Psa nigdzie nie było. W korytarzu panował jeszcze większy chaos. Lampa była zgaszona, a pod jedną ze ścian leżały zmięte koce. W salonie telewizor był włączony na pełną głośność, a pokój był pełen zabawek i ubrań.
Zlew był pełen brudnych talerzy i garnków, resztki śniadania leżały na stole, drzwi lodówki były otwarte, karma dla psa leżała na podłodze, potłuczone szkło leżało pod stołem, a mała kupka piasku znajdowała się przy drzwiach. Mężczyzna pospiesznie wszedł po schodach, przechodząc przez zabawki i duże stosy ubrań, szukając swojej żony. Bał się, że jest chora lub stało się coś poważnego.
Zobaczył wodę na podłodze, wypływającą spod drzwi łazienki. Kiedy zajrzał do łazienki, zobaczył bałagan: mokre ręczniki, mydło i pianę oraz wiele zabawek rozrzuconych na podłodze. Metry papieru toaletowego leżały w stosie, a pasta do zębów była rozmazana na ścianach i lustrach.

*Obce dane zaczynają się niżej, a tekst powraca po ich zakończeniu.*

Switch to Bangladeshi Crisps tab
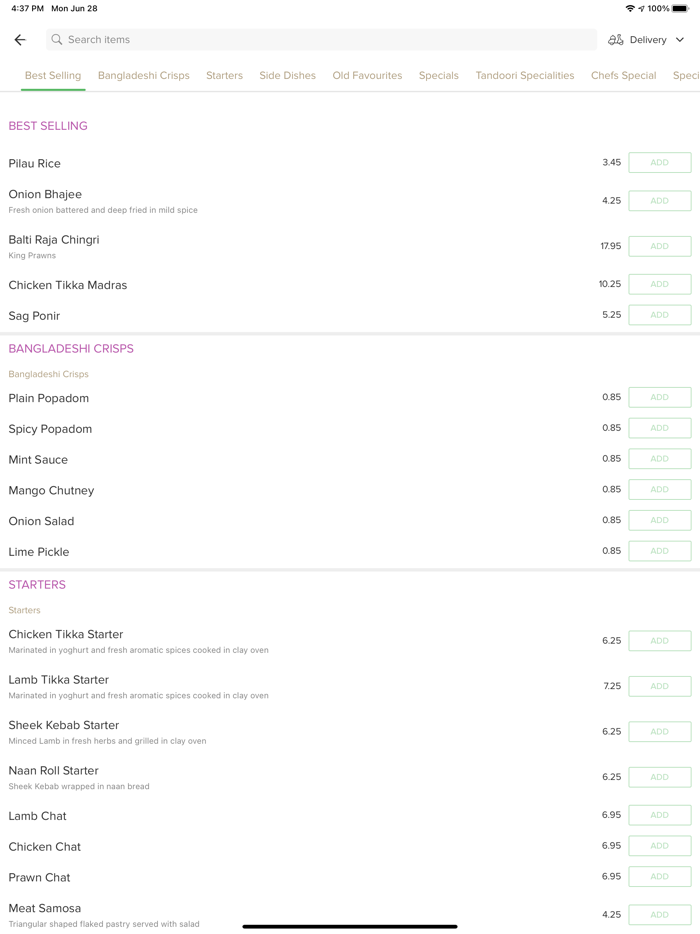 [x=143, y=75]
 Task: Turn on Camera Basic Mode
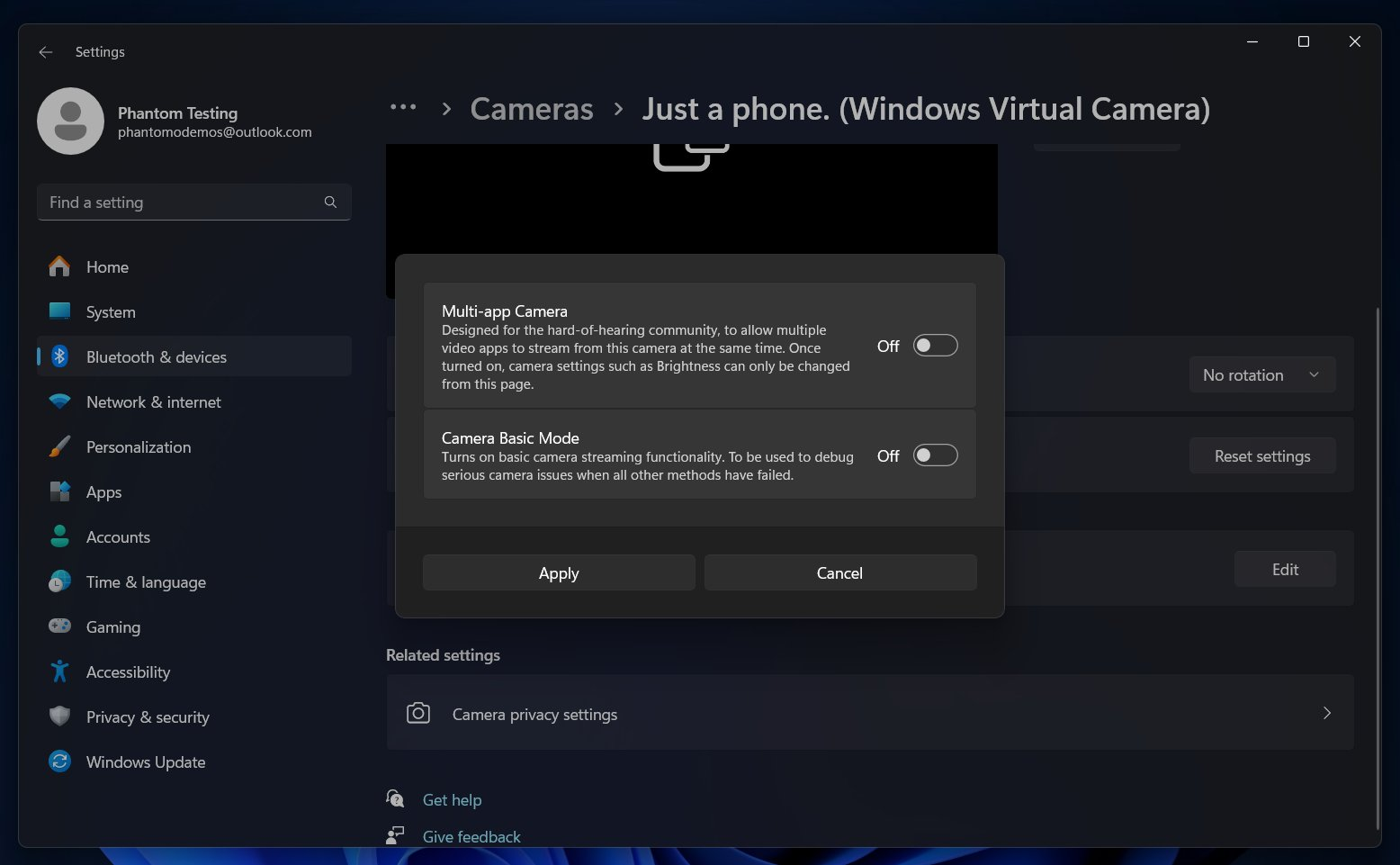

Pospieszył do sypialni. Tam zobaczył swoją żonę leżącą skuloną w łóżku. Była w piżamie i czytała książkę. Spojrzała na niego i uśmiechnęła się. Następnie zapytała go, jak minął mu dzień. Wyglądał na zdezorientowanego i zapytał: – Co tu się stało?
Uśmiechnęła się ponownie i powiedziała: – Każdego dnia po pracy pytasz mnie, co dzisiaj zrobiłam? – Tak? – powiedział mąż z niedowierzaniem. Żona odpowiedziała: – Cóż, dzisiaj nic nie zrobiłam!